UNDERGRADUATE COURSE AND PROGRAM REVIEW COMMITTEE

PROPOSED DISTANCE LEARNING APPROVAL PROCESS

HISTORY At its summer 1998 meeting, Faculty Senate charged the Undergraduate Course and Program Review Committee (UCPRC) with developing a process for approving courses offered by distance learning. UCPRC began considering the issues during the fall 1998 semester. UCPRC solicited the thoughts of faculty through an e-mail message to department chairs in late September 1998. In early October, Drs. Diane Umble (Virtual Univ.), Richard Kerper (GCPRC), Richard Frerichs (TEC), and Robert Wismer (UCPRC) arrived at a tentative process that was blended with the ideas of UCPRC and the responses from faculty chairs. The resulting first version of the DL approval process was circulated through e-mail to faculty senators and department chairs in late November 1998. Their comments were considered by UCPRC in producing a second version, which was also circulated by e-mail in late February 1998. The comments that resulted from that second version suggested changes that are incorporated in this third version, which UCPRC passed by consensus at its regular meeting on 9 March 1999.

This third version of the process now is submitted to Senate for debate and possible adoption.

DEFINITIONS Distance learning (abbreviated DQ is taken to indicate a method of instruction when instructor and student are physically separate from each other. It can include, for instance, video conferencing, web-based learning, and correspondence courses.

CONCERNS There are a number of concerns that have been raised with regard to distance learning. These include, not necessarily in order of importance: (1) Ensuring that the student is academically honest: that s/he is who s/he claims to be, that her/his work is hers/his own, that the work of the course is completed in the prescribed manner, etc.; (2) Maintaining the quality of offerings by Millersville University and not permitting trivial courses to be offered; (3) Assisting faculty in presenting courses in this manner, specifically providing them with the advice and resources they need to present a DL course; (4) Using new technology effectively, not just converting a course to a DL format because it would be different but because the DL format offers advantages that traditional formats do not; (5) Ensuring that faculty do not spend considerable effort developing DL course materials with no recognition; (6) Obtaining compensation-in the form of release time, financial renumeration, additional equipment, etc.-for the faculty member who develops a DL course; and many others.

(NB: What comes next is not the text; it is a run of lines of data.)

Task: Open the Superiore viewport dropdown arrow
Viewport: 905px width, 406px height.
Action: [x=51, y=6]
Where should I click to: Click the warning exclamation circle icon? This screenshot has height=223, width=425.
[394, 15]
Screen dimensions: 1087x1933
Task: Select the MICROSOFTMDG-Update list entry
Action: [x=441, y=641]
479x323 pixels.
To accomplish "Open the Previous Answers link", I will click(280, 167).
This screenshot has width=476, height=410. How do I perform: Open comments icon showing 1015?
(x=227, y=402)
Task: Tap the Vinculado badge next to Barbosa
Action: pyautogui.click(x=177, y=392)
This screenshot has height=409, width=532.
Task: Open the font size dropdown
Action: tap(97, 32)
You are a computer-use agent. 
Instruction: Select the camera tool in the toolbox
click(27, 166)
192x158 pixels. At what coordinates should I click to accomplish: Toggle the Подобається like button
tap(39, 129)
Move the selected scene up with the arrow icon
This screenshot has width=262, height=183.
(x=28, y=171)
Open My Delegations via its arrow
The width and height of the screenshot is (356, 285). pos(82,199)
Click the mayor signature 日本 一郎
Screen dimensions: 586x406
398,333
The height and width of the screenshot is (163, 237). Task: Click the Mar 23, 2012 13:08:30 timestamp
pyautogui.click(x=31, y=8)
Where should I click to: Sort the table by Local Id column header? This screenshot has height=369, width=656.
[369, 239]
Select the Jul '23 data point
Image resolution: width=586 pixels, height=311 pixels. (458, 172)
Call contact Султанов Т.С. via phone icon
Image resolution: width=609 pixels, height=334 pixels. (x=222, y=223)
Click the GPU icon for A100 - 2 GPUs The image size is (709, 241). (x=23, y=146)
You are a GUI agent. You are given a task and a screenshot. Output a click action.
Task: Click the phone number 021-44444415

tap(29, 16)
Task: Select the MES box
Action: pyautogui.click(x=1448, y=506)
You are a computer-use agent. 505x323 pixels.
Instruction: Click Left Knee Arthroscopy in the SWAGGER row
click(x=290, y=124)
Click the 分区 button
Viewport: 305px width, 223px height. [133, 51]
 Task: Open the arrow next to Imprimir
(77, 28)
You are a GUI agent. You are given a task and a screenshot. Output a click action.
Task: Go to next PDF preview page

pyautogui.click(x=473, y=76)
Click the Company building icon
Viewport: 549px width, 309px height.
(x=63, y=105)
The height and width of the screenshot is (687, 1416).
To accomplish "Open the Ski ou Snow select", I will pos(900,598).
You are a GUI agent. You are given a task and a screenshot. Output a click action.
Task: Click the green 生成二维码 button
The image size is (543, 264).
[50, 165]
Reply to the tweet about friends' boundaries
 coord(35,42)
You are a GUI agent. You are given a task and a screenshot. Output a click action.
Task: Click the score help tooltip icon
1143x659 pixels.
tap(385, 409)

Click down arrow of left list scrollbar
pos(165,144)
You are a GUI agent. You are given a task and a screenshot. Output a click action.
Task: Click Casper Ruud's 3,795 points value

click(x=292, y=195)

APPROVAL PROCESS This approval process does not attempt to solve all problems associated with DL. In part, this is because UCPRC does not possess the expertise to solve these problems. In part, this is because these problems do not fall within the purview of UCPRC. For instance, the ownership of materials developed to offer a DL course is not a curricular matter, but probably a copyright matter. In addition, this process deals with courses that originate at Millersville and does not consider the approval of DL courses offered by other institutions; that is possibly an Academic Policies matter.

Furthermore, this process of approval regards DL as a method of instruction that uses technology to present 'information. Faculty are presently learning how to use this technology effectively. Eventually it will be incorporated into the repertoire of the effective and efficient instructor, somewhat in the way that an overhead projector has become incorporated into the range of available technologies. When that time arrives, probably within five to ten years, this process of DL approval should fade away.

A. COURSES TO BE APPROVED

All courses that use distance learning as the principal means of instruction are to be approved by this process. This includes courses that already have been approved to be offered by traditional means and courses that have been provisionally approved on an experimental basis for distance learning. If there is any question whether a particular proposal needs to have its distance learning component approved, one should err on the side of caution and request approval. A new course is to be approved by the traditional course approval process as well as by the distance learning process.